“El hombre del futuro” en Coyhaique de la mano de su protagonista José Soza

Por Patricio Aaraya

Pocas veces nuestra Patagonia sirve de locación para una película, y mucho más raro aún es escuchar en el cine referencias directas a lugares como Cochrane, Tortel, Coyhaique, Queulat; mucho más común es escuchar de otros sitios, como Santiago o Nueva York. Por ello la importancia del film El hombre del futuro, una historia narrada, filmada y vivida en plena Carretera Austral.

Su protagonista José Soza (Talca, 1946) llegó este martes 10 a Coyhaique para asistir en el Centro Cultural de la ciudad al visionado de la ópera prima de Felipe Ríos Fuentes, un director que tiene la mitad de su edad.
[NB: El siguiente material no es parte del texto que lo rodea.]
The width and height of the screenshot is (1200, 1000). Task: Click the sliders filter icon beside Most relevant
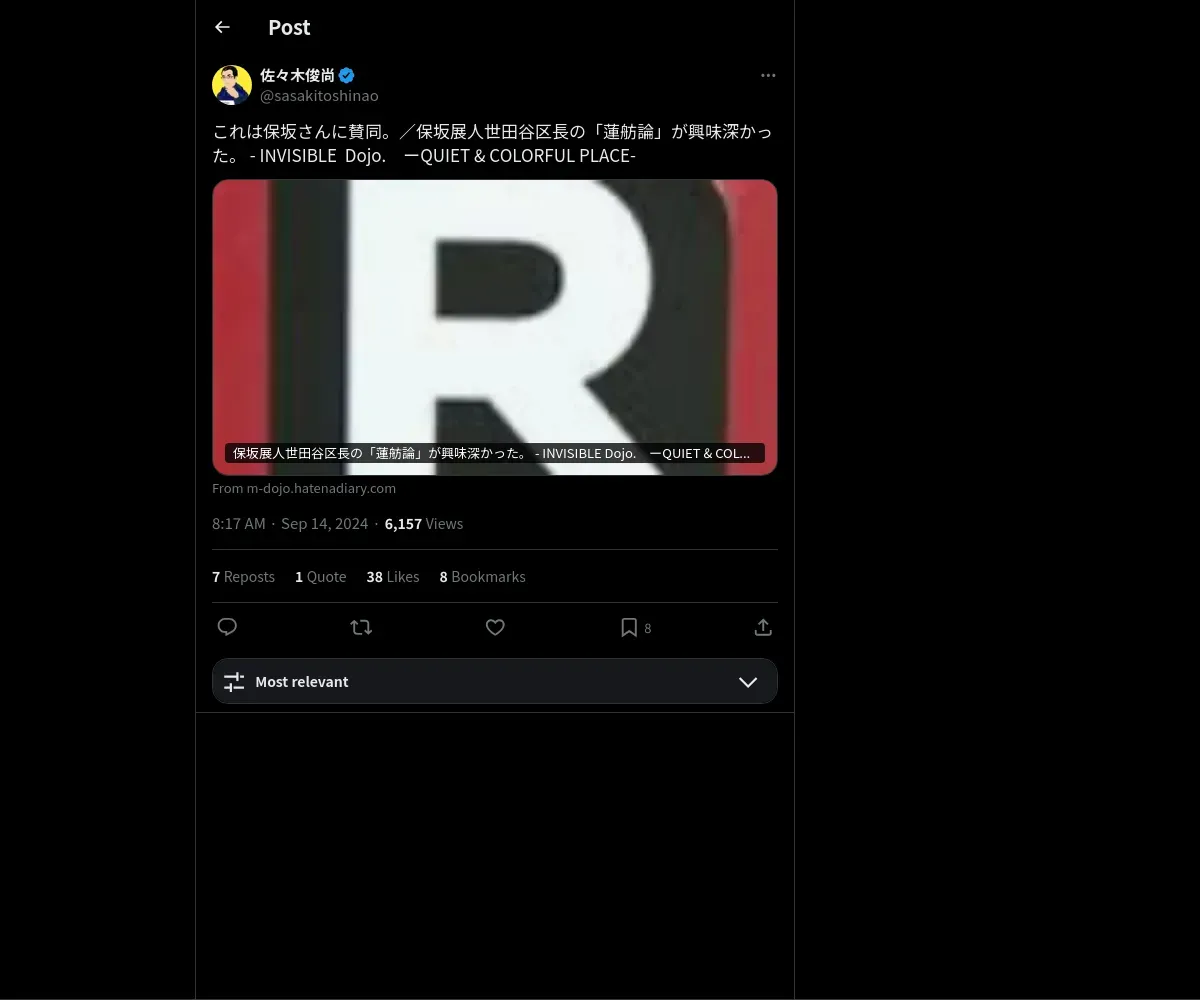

El hombre del futuro –un largometraje de la productora Quijote Films y Sagrado Films en co-producción con Unión de los Ríos de Argentina– está rodado entre Cochrane y Villa O’Higgins y da cuenta de la historia de Michelsen, un solitario camionero que obligado a jubilar inicia un último viaje a bordo de su camión transportando ganado ovino hacia el sur, destino donde pretende reencontrarse con su hija Elena (Antonia Giesen) a quien ha dejado de ver hace más de 15 años.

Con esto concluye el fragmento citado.